WASHINGTON, D.C. – Despite stated public policy goals meant to help low-income and first-generation college students go to college, certain policies hurt the very students they were meant to help because of the way they are implemented.

That was one of the key points made Thursday at the New America Foundation during a panel discussion titled “Funding Public Higher Education Post-Stimulus.”

The criticism wasn’t an indictment of the Obama administration’s American Recovery and Reinvestment Act of 2009, which provided some $8.3 billion over three years to higher education institutions throughout the country.

Rather, the criticism was more directed at the flexibility the federal government granted to states under the Recovery Act that was used in ways that had side effects, which adversely impacted those who need help the most.

As a case in point, panelist Dr.
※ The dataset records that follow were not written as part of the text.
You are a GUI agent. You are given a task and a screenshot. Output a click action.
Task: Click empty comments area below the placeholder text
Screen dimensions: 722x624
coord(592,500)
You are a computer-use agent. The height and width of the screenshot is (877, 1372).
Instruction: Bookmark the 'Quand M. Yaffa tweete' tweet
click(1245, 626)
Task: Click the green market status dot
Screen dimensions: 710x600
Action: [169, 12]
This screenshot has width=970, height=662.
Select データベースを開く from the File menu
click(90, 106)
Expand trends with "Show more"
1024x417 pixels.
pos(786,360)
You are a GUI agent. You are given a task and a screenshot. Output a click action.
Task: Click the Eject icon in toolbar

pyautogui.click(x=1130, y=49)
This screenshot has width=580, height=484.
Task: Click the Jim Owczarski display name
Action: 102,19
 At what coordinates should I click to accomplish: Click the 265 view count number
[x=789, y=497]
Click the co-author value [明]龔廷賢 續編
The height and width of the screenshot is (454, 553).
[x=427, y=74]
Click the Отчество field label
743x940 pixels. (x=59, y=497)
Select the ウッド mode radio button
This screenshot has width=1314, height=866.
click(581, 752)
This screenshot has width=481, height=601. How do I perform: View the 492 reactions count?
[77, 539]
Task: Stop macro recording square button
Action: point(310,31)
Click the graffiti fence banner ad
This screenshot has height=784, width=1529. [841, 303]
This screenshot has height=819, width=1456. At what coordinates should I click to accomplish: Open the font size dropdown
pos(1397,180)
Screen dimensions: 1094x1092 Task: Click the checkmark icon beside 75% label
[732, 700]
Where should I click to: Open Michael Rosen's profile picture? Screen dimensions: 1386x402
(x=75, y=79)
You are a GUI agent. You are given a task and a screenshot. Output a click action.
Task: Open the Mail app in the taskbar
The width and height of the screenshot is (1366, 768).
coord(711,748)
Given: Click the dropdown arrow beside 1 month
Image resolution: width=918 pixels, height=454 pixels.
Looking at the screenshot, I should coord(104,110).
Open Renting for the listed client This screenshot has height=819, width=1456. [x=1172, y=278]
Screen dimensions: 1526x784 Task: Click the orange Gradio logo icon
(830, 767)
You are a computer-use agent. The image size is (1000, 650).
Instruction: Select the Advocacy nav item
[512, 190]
Stephen Jordan, president of Metropolitan State College of Denver, told of how the state of Colorado—upon receiving Recovery Act funds—dropped down funding to institutions of higher learning to 2005-2006 levels as federally allowed without regard to enrollment levels at various institutions.

Jordan said that decision hurt institutions such as Metropolitan State College of Denver, which had higher levels of enrollment at the time, due almost, if not entirely, to greater enrollment among low-income students of color, while other institutions had lower enrollment and thus ended up with more money per student.

“The very institutions where we ought to be making investments to achieve our stated public goals, we’re actually disadvantaging them compared to research universities,” Jordan said.